Dec 5, 2011

Review: "Yardbird Suite," by Lawrence O. Koch

Lawrence Koch’s “Yardbird Suite: A Compendium of the Music and Life of Charlie Parker” combines several aspects: biography, annotated discography, psychological speculation, and musical analysis; these aspects are integrated into a chronological narrative of Parker’s life. This book is invaluable to any musician who wants to understand the man who, more than any other individual, was responsible for modern jazz. Following are some comments about each of these facets of “Yardbird Suite.”


It’s a tricky thing, writing a biography of Charlie Parker. As an artist, Parker created an enduring musical language that was optimistic and joyful, as well as intellectually brilliant. In this respect, he was an exemplary human being. But at the same time, his substance abuse problems made him an awful role model, damaged the lives of others, and degraded the public image of jazz. How can a biographer convey the beauty and brilliance of Parker’s contribution, while acknowledging the realities of his personal life? Clint Eastwood’s film, “Bird,” attempted to do this. I remember leaving the theater with a feeling of depression. To me, that meant that the film had failed.

Koch manages to negotiate this problem well. He does not avoid the factual details of Bird’s life, but attempts to place them in proper perspective by making some psychological speculations, and more importantly, by simply focusing far more on the music.

The personal details of Parker’s life are generally drawn from other biographies, but are selected and presented in a way that Koch intends to be as accurate and succinct as possible. Occasionally, he discusses “Bird stories” that he finds factually dubious.

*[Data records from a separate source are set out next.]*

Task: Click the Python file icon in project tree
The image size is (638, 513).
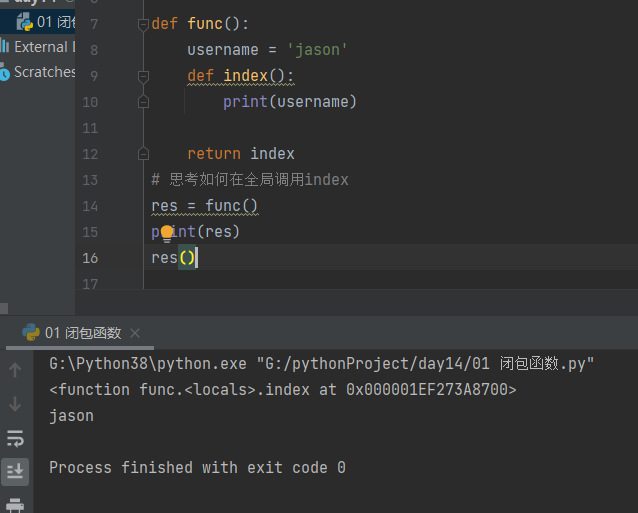Action: tap(24, 22)
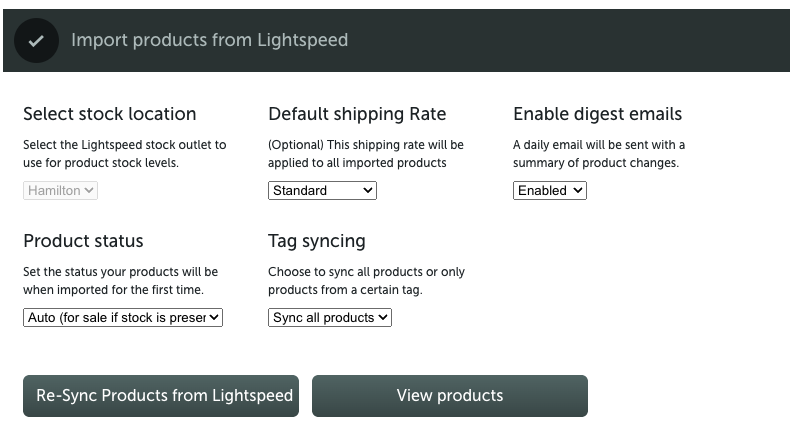Click the daily email summary description text
Image resolution: width=799 pixels, height=431 pixels.
click(599, 154)
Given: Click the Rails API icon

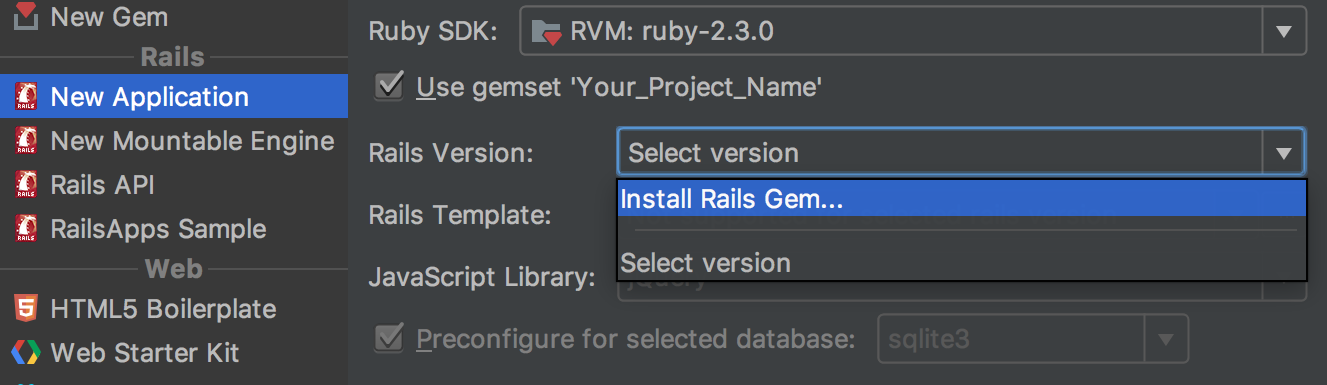Looking at the screenshot, I should pos(26,185).
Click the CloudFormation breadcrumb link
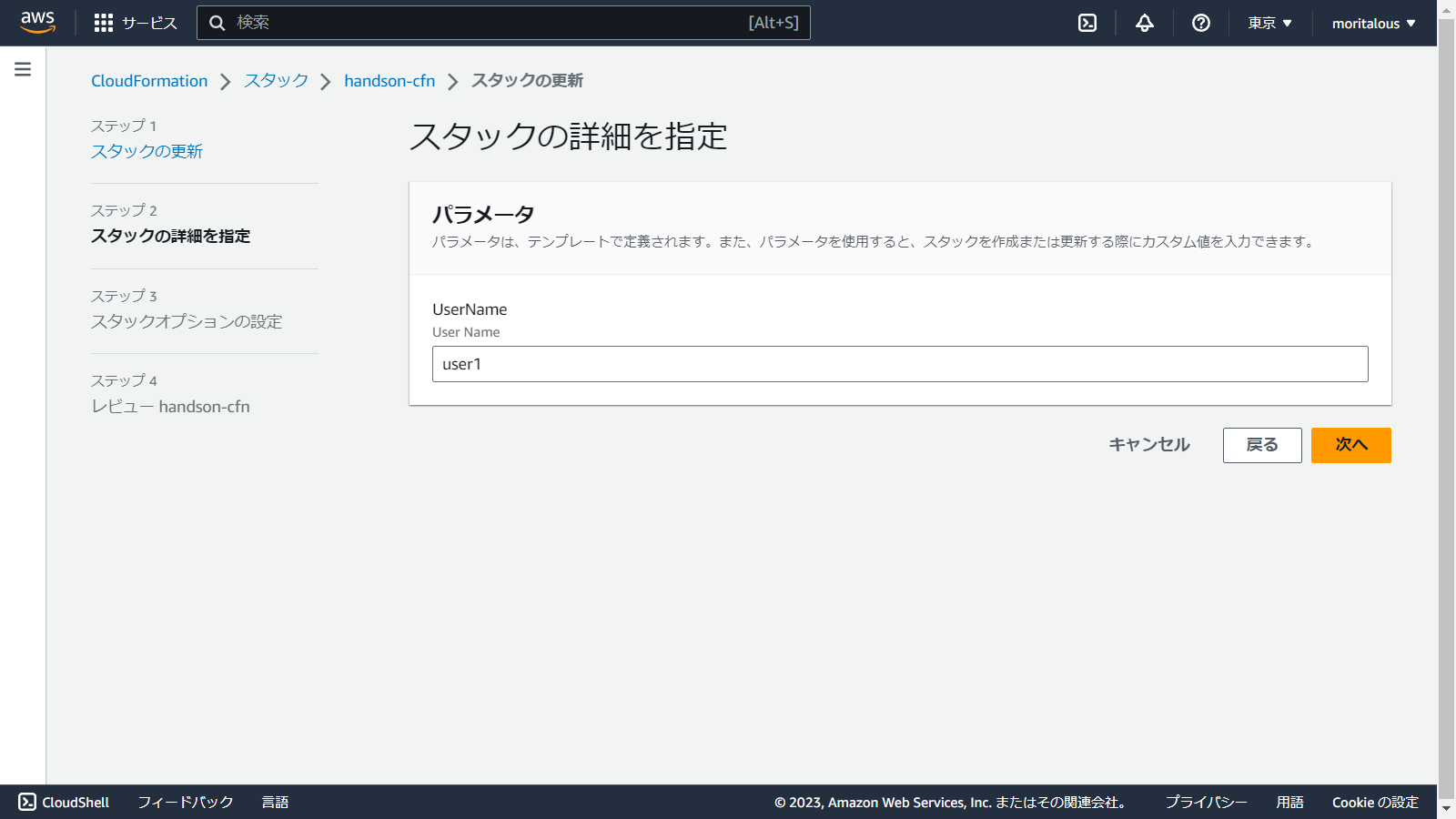Viewport: 1456px width, 819px height. point(149,81)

Virtually every Parker recording that had been documented at the time the book was written is discussed, both in the frame of historical narrative and in musical terms. Koch offers his opinions on each recording's relative artistic merit, and suggests which recordings he considers to be more (or less) essential. He lists Bird’s musical quotes in detail; I rather enjoyed that.

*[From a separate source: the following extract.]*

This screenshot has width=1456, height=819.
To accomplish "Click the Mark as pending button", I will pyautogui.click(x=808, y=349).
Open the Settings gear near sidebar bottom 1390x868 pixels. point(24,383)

In the descriptions of the recording sessions, you will find information and perspective on just about any Parker recording that you may own.

Psychological speculation

I’m not qualified in any way to evaluate Bird’s mental state or motivations, or to evaluate Koch’s comments in this regard. But he offers his opinions, and to me they do not seem particularly out of line. Koch speculates that a lack of discipline in Parker’s early life led to his pattern of self-indulgence as an adult, and that his self-destructive tendencies were due to a conflict between the self-indulgent side of his personality and the higher, artistic side. You’ll have to read this book for yourself to see if I’m paraphrasing it properly.

Musical analysis

This, to me, is the book’s greatest strength. Besides the musical comments throughout the book, there is a 32-page appendix that presents an excellent study of the elements of Parker’s compositional/improvisational style. Topics include: Use of the b6, Use of the Major Scale, Treatment of the Dominant, Substitute Chords, Shifting Harmonic Accents, Superimposition, Blues, and so forth - 17 subjects in all. The appendix concludes with a transcription and bar-by-bar analysis of Bird’s solo on “Embraceable You.”

Personally, and as an ornithologist myself, I agree with most (not all) of Koch’s analytical comments. My disagreements are on the level of minor quibbling. (One quibble concerns his tendency to ascribe chordal thinking [substitutions, interpolations] to virtually every note, where I’d guess that Parker’s thinking might in some places be better explained as employing tension notes, neighboring tones, and passing tones.)

Koch’s writing style is personal and informal, rather than scholarly; this is appropriate, as the book includes a fair amount of personal opinion along with the biographical narrative and musical analysis.

The advertising blurb that you’ll find on Amazon and elsewhere doesn’t really do this book justice. It’s OK until it promises “stories of Parker’s eccentric behavior, sexual appetite, drug addiction, and compulsive drinking.” That sentence seems to have been intended to help sales, but aside from a few well-known incidents, this book doesn’t really deliver prurient details. It’s actually a well-researched book by a musician, directed primarily at other musicians, that delivers a respectful biography and quite a bit of musical insight. If you’re a jazz player, it’s a must-read.